Taison D. Bell is director of the medical ICU and assistant professor of medicine in the divisions of Infectious Disease and Pulmonary/Critical Care Medicine at the University of Virginia, and co-founder of Owl Peak Labs.

  • I believe your stats are correct, but completely out of context and mixing apples/oranges.
    1. You are using lifetime stats. 100% of all people will die. If you included cancer/heart disease they would be 900 in 1,000.
    2. Any given year 300 blacks (10 unarmed) die from police (Washington Post)
    3. More whites are killed by police than ALL minorities combined (Washington Post)
    4. Blacks commit 53% of all serious crime (murder, rape, robbery), but make up 13% population. This interaction causes the higher per capita police interactions with blacks.


  • Thank you for taking the time to write this and for being brave enough to publish. I find the lack of empathy and ignorance in the comments appalling. How people can rationalize such simplistic views is beyond me. The “just do as you are told” excuse is ridiculous. What about people with mental illness or substance abuse or even autism? What if someone is literally unable to do as they are told? This is a complex problem. Simple answers do not apply.

  • Mr. Bell : raise your son to respect respect, to understand right and wrong, to not feel permanently victimized, and to comply with police instructions. Raise him to understand values, education, the laws of normal behaviour, and to not break these laws, and to avoid suspicious-looking behaviour as logically that attracts the attention of police. That is exactly what non-black and non-latino boys (and girls) learn too. All people – white or of what-ever color – are to do what the police tells them to – because the police IS law enforcement.

  • While the country is focused on jury deliberations in the death of one man, there were 80 other homicide victims in Minneapolis during 2020. Maybe 80 doesn’t sound like many, but scaled up for population that would be about 1600 homicide deaths in New York City. NYC recorded 462 homicides in 2020.

    Of the victims of homicide in Minneapolis during 2020, 8 out of 10 were black. Black people comprise 18% of the population, but 80.8% of the homicide victims. Black men were 73.1% of the homicides and they die at a much younger age than others.

    Can we finally have a conversation about the rest of the black men dying on the streets of this country?

    PS-Has anyone heard of Bryan Eugene Andren? He is a 47 year-old white man killed by police officers during a traffic stop on January 8, 2021 in Robbinsdale, Minnesota. Didn’t think so.

    • Why does the media never cover whites being killed by the police by are by far the greatest number killed?
      To continue to frame this as a POC problem is in injustice. It’s a “people problem”as the the father of Andre Hill stated. Remember him?
      Disappeared from the media overnight why?
      Because he was to light skinned?

    • Why does the media never cover whites being killed by the police they are by far the greatest number killed?
      To continue to frame this as a only POC problem is in injustice.
      It’s a “people problem”as the the father of Andre Hill stated. Remember him?
      Disappeared from the media overnight why?
      Because he was to light skinned?
      Where’s the outrage over Andres death.

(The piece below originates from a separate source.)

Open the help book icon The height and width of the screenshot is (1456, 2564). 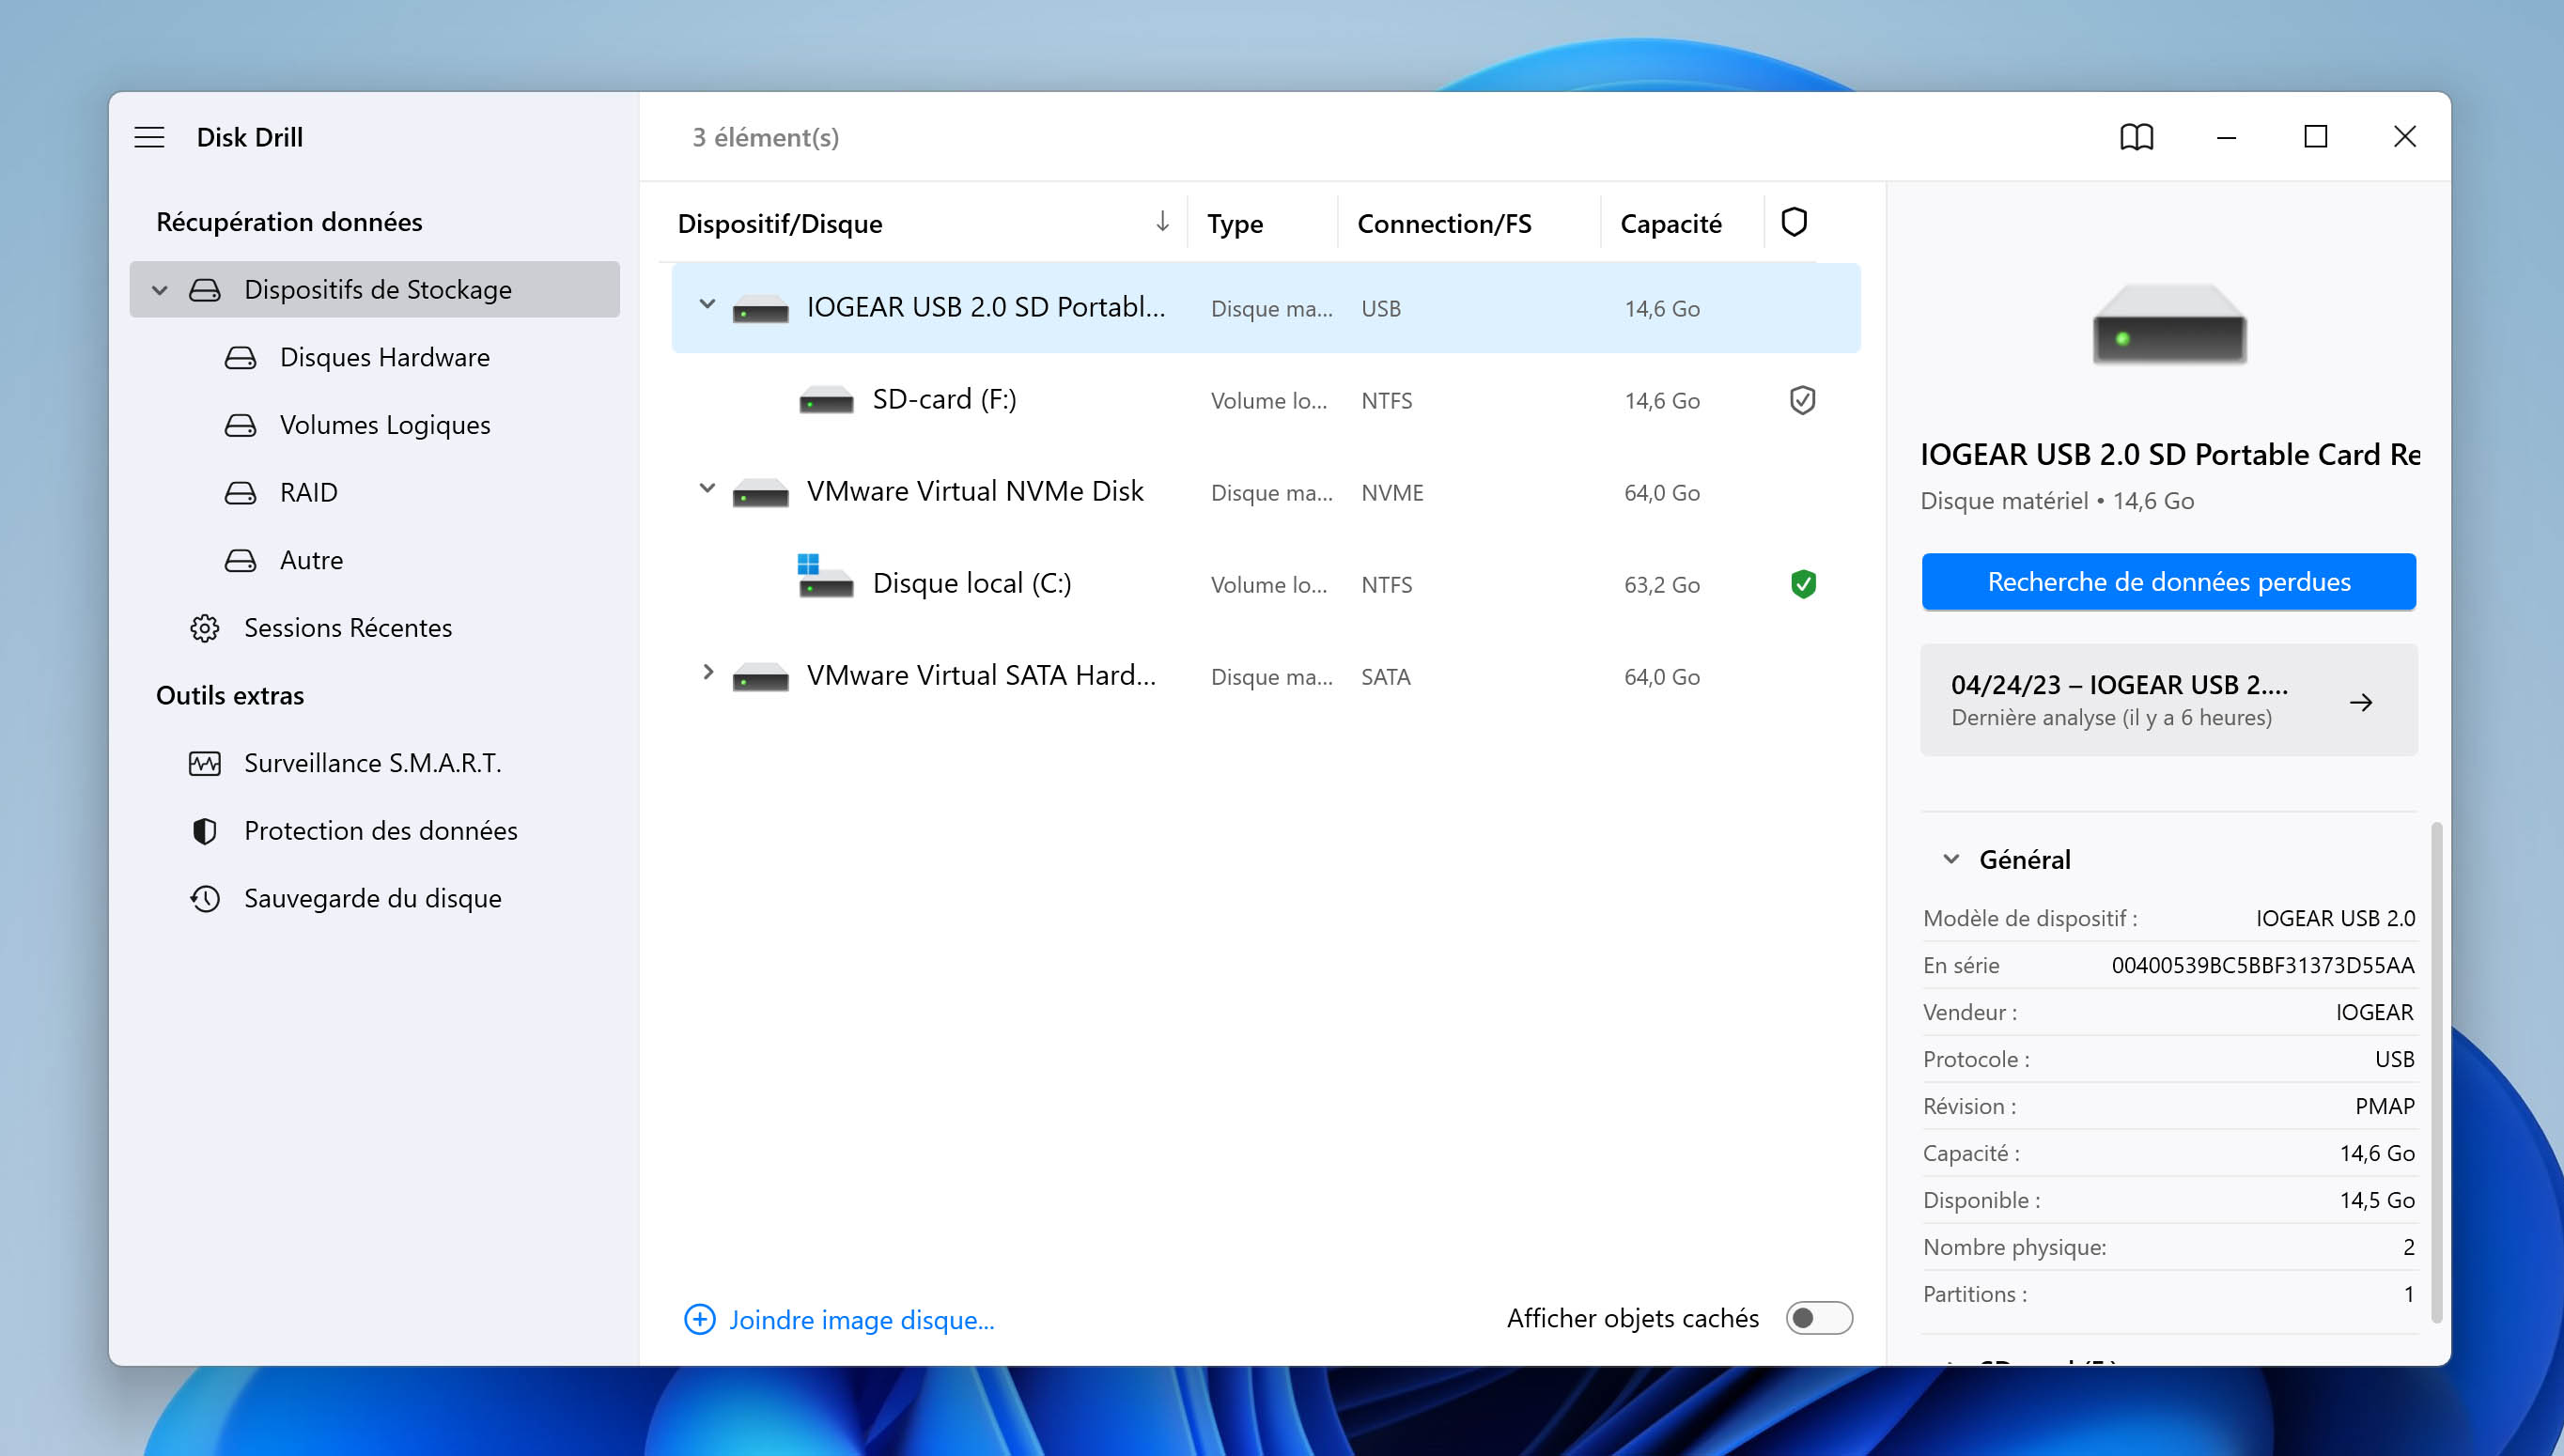coord(2136,137)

    • Renee – you are 100% correct. The police are the very brave strong men and women whose job includes law enforcement. If people do not listen to the police, then these people have to be expecting consequences – no matter what color their skin is. It seems that certain people need to wake up to the fact that agressive non-compliant reaction to a police order WILL have consequences. I hope the police all get body-cams, so that the reason for strong police action becomes very clear – more often than not it is perpetrated by non-compliance.

  • When 13% of the population is responsible for 52% of the crimes, it is no wonder that some police officers overreact in the heat of the moment when the perpetrator happens to be a person “of color.”